▶ **AVAILABLE RECORDS**
************

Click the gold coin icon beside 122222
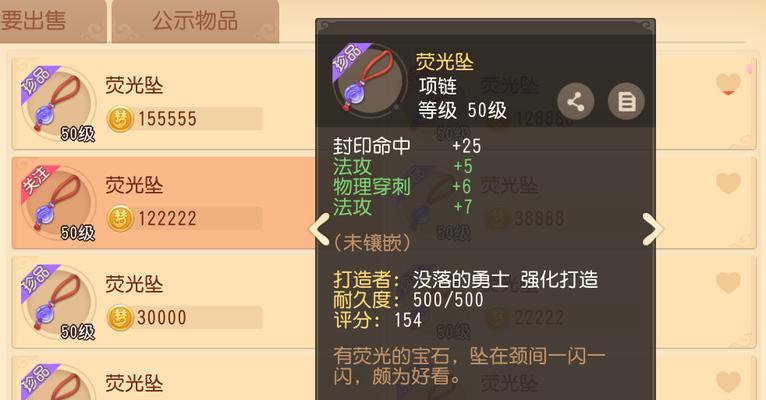The height and width of the screenshot is (400, 766). (120, 218)
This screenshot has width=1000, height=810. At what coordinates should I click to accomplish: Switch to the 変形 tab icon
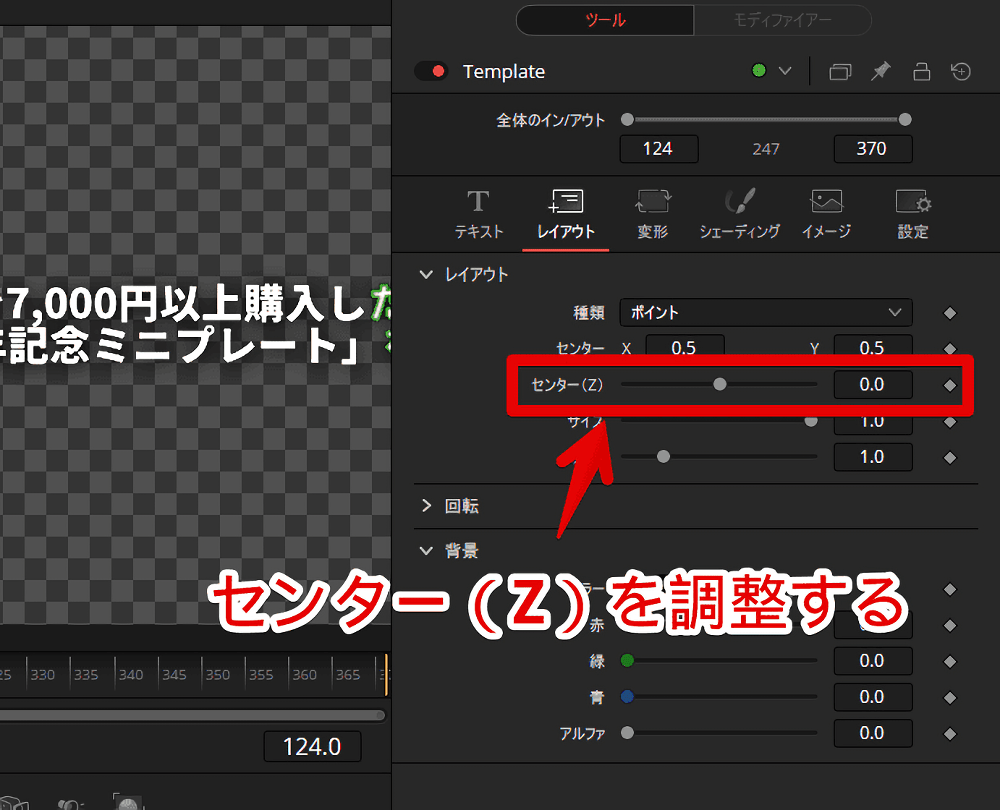[652, 203]
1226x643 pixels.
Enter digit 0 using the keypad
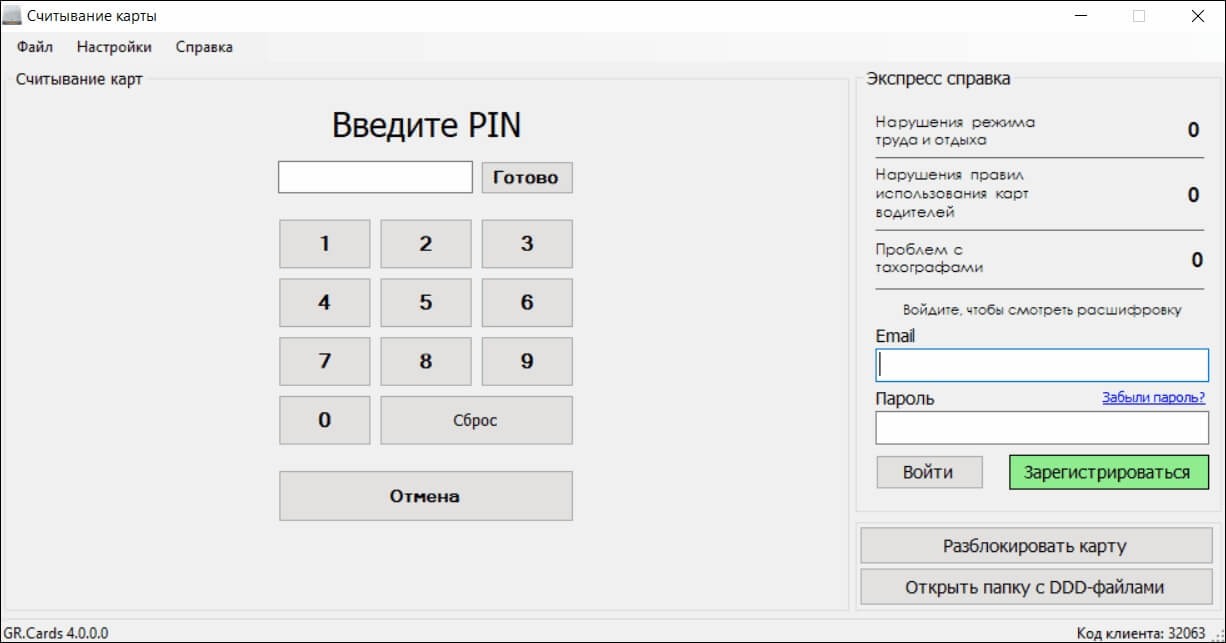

************

▶ **PROBLEM TO SOLVE**
Once you find the line containing "This screenshot has", transcribe it and each line after it to the end of the records exactly, and leave out the pictures.

▶ **ANSWER TO THIS PROBLEM**
This screenshot has width=1000, height=810. At what coordinates should I click to accomplish: Switch to the 変形 tab icon
[652, 203]
1226x643 pixels.
Enter digit 0 using the keypad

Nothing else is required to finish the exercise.